→ OBJETIVOS
a. Segundo o trecho sobre o Evangelho de Maria Madalena, por que Maria Madalena aparece ensinando sobre o pecado, a unidade da alma e o caminho para a salvação? Responda em até três frases.
b. Cite todos os escritos que o trecho sobre o Evangelho de Maria Madalena dá como exemplos de textos fantasiosos.
c. Dê continuidade ao trecho sobre o Evangelho de Maria Madalena a partir do ponto em que ele para.

Tal não é o que acontece com o Evangelho de Maria Madalena, no entanto. Ele não se enquadra no tipo de escrito fantasioso, como o Evangelho da Infância do Salvador, O de Nicodemo, o pseudo evangelho de Tomé, o de Bartolomeu e as cartas de Pôncio Pilatos, por exemplo. Ele é, na verdade, um escrito bem fundamentado nas doutrinas que estavam então em voga, as chamadas doutrinas gnósticas, que procuravam dar ao cristianismo um caráter místico e esotérico, muito próprio da época, em que a filosofia dominante era o neo-platonismo, uma doutrina extremamente preocupada em encontrar uma teoria que integrasse todas as idéias de salvação professadas na época. Daí encontrarmos a inefável Maria Madalena doutrinando sobre temas como o pecado, a unidade da alma, o caminho para a salvação, a sua prisão na matéria, a forma de libertá-la etc. Eis um excerto desse intrigante documento: Os comentários entre parênteses são meus.
EVANGELHO DE MARIA MADALENA
O Salvador disse: "Todas as espécies, todas as formações, todas as criaturas estão unidas, elas dependem umas das outras, e se separarão novamente em sua própria origem. Pois a essência da matéria somente se separará de novo em sua própria essência. Quem tem ouvidos para ouvir que ouça." (identidade morfológica das coisas e teoria da unidade)

[Registros brutos]
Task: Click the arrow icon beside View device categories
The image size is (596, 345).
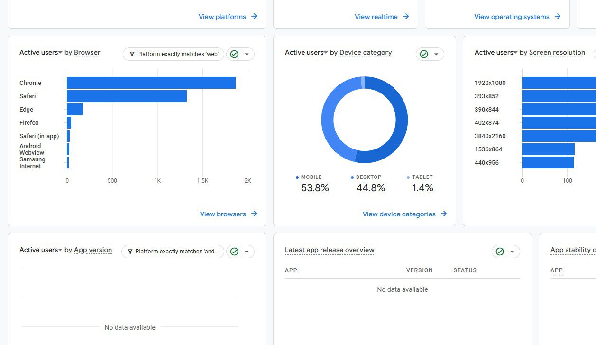Action: (444, 214)
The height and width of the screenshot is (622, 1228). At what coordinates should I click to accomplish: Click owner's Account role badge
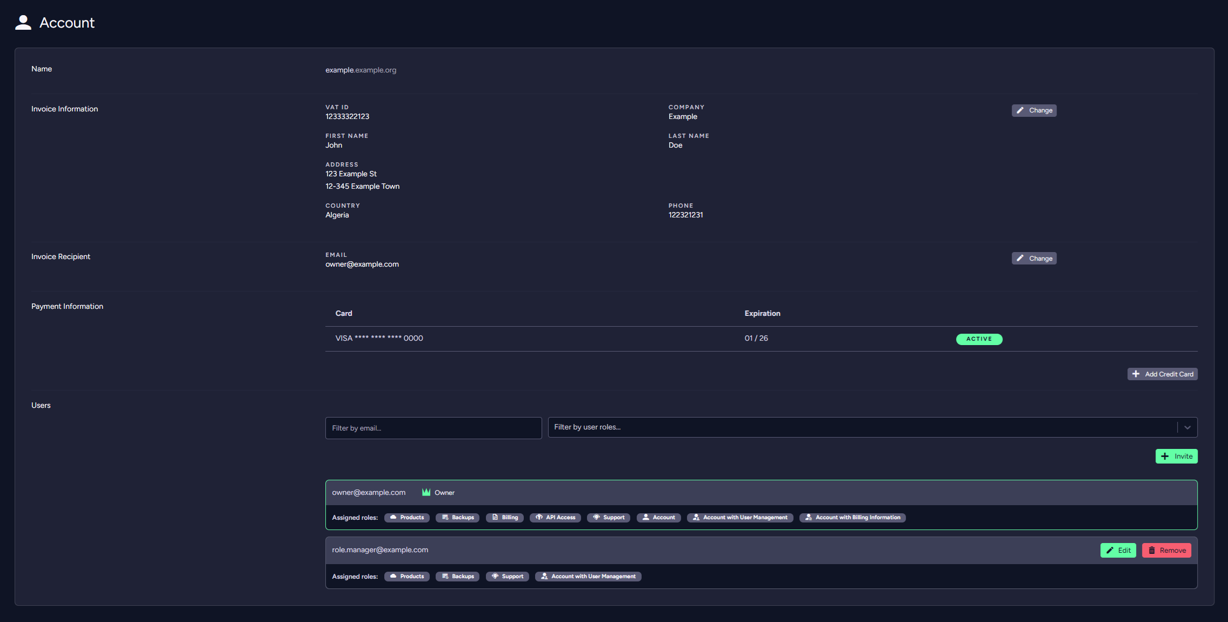pos(658,518)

→ RESPOSTAS
a. Porque esse evangelho se apoia nas doutrinas gnósticas da época, que tentavam dar ao cristianismo um caráter místico e esotérico. Naquele tempo dominava o neo-platonismo, uma filosofia muito preocupada em achar uma teoria que juntasse todas as ideias de salvação.

b.
- O Evangelho da Infância do Salvador
- O de Nicodemo
- O pseudo evangelho de Tomé
- O de Bartolomeu
- As cartas de Pôncio Pilatos

c.
Pedro lhe disse: "Já que nos explicaste tudo, dize-nos isso também: o que é o pecado do mundo?"
Jesus disse: "Não há pecado; sois vós que os criais, quando fazeis coisas da mesma espécie que o adultério, que é chamado 'pecado'. Por isso Deus Pai veio para o meio de vós, para a essência de cada espécie, para conduzi-la a sua origem."
Em seguida disse: "Por isso adoeceis e morreis [...]. Aquele que compreende minhas palavras, que as coloque em prática. A matéria produziu uma paixão sem igual, que se originou de algo contrário à Natureza Divina. A partir daí, todo o corpo se desequilibra. Essa é a razão por que vos digo: tende coragem, e se estiverdes desanimados, procurais força das diferentes manifestações da natureza. Quem tem ouvidos para ouvir que ouça." (Refutação do pecado original e uma proposta panteísta.)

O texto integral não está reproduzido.